The sad thing is that these GM F-Body cars now exist as either high-dollar clean survivors or as beat-to-shit Joe Dirt examples that will be junked in the short term. Only the fiercest of the Trans Am Believers is going to buy a $3-$4K average-condition Trans Am and be ready to spend 30% of the purchase price of the car on taillights (that will also inevitably crack and leak).
Every day that passes, the number of these tail lights on this planet gets smaller and this price will continue to rise. There just aren’t enough of these cars left on the road to warrant an aftermarket company to start making them.
Dammit, GM.
2004-2008 Chrysler Crossfire Headlights
Price: $300-$500ea
Here’s the link:
Another example from The Gossin Collection shows how certain parts can cost about ⅓ of the value of the car. You can get a Crossfire for around $3K these days and a set of used headlights will cost you around $1K. This is significant since on the lower, bottom end of the market, cheap cars with expensive parts get junked. Nobody with two cracked/water damaged/yellowed Crossfire headlights on an average-condition car is going to pay a body shop $1500 to replace them with another used pair, when they can just spend twice that on a replacement car.
The Crossfire is an extreme example since it is a product of divorced parents, it was only made for a single generation and has about zero support outside of a very dedicated forum and online community. Keys (for a Security system made by Mercedes that Chrysler dealers do not support), windshield surround pieces, general trim, and even the lettered badging on the decklid go for much more than you’d expect for a car that regularly sells for under $5K. These cars will inevitably become much fewer in number as time goes forward.
Audi A5 Laser Headlight
Price: Up to $4,400.00 each, used (!)
Here’s the link
Expensive cars have expensive parts; that is something we’re all aware of, and it’s nothing new. With luxury cars costing six figures these days, an almost $4,000 headlight assembly costs about 4% of the cost of the car when it was sold. That percentage is going to go up each year as depreciation hits and the value of the car is reduced. There will eventually come a time when putting a $4K headlight into a $7K car is either a passion project or just dumb. (Though eventually maybe these will end up in junkyards, and second-hand headlights could bring prices down).
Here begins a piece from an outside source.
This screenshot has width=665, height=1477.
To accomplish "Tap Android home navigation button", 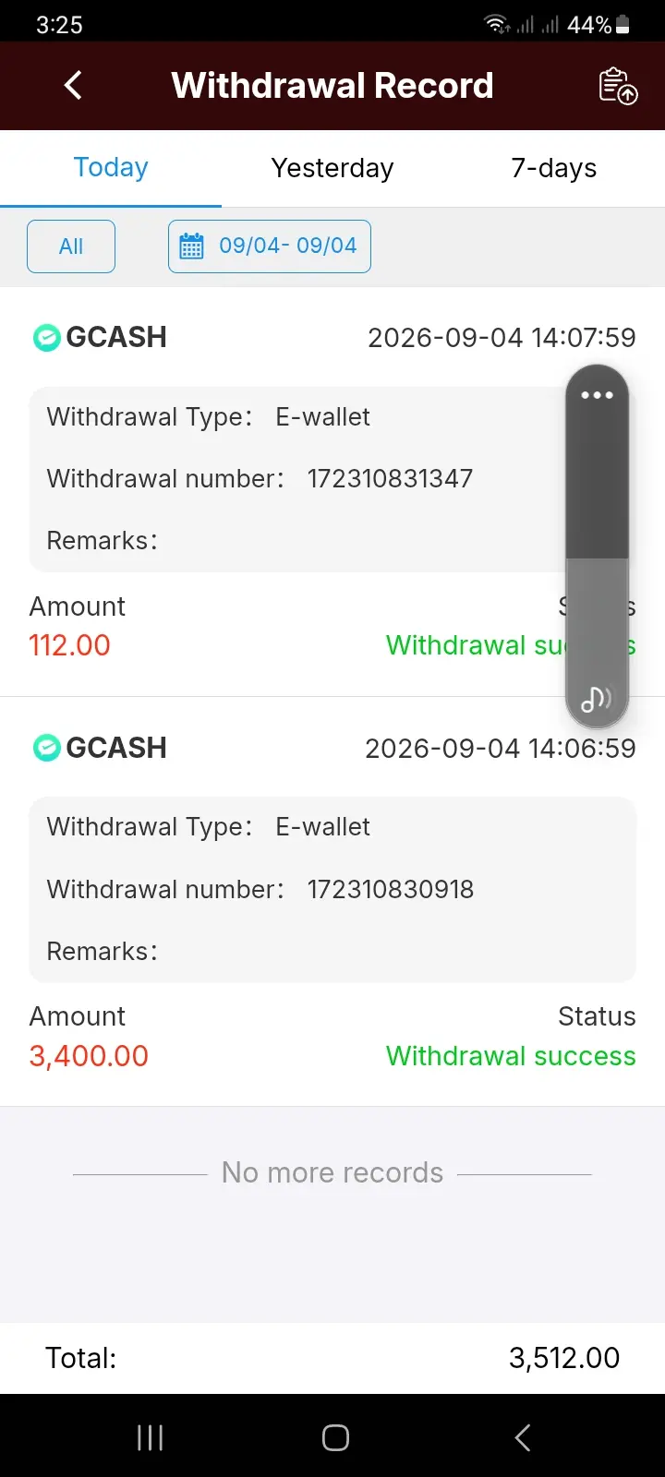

This Audi’s expensive headlight isn’t nearly as big of a deal as the Buick Reatta’s windshield or the Jeep Comanche’s taillights, because those two cars are relatively cheap. Can you imagine spending $500 on a Comanche and then having to drop $500 just because someone rear-ended you at 10 mph? That’s wack.
Part It Out
A few of you may have recently read this excellent piece from the best (and the only) insurance adjuster in all of Autopia, “Ada.” In that piece Ada states that they “…once wrote a 2020 Land Rover with a front hit where the front-end parts added up to $44,000.” Hot damn! That’s exactly why I see rows of not-that-old Land Rovers at my local Pick & Pull each weekend: expensive parts. It’s also is great material with which to rib everyone’s favorite Weekend Contributor and Autopia’s Greatest Land Rover Fan, Rob Spiteri.
Non-expensive parts made the difference in keeping all of the examples I listed at the beginning of this piece on the road versus the early demise for Ada’s pricey Land Rover. As cars become more and more digitized and software plays an ever-larger role (compared to the propulsion mechanicals), the price of parts will be key to deciding which cars will live long lives and which will have those lives cut short.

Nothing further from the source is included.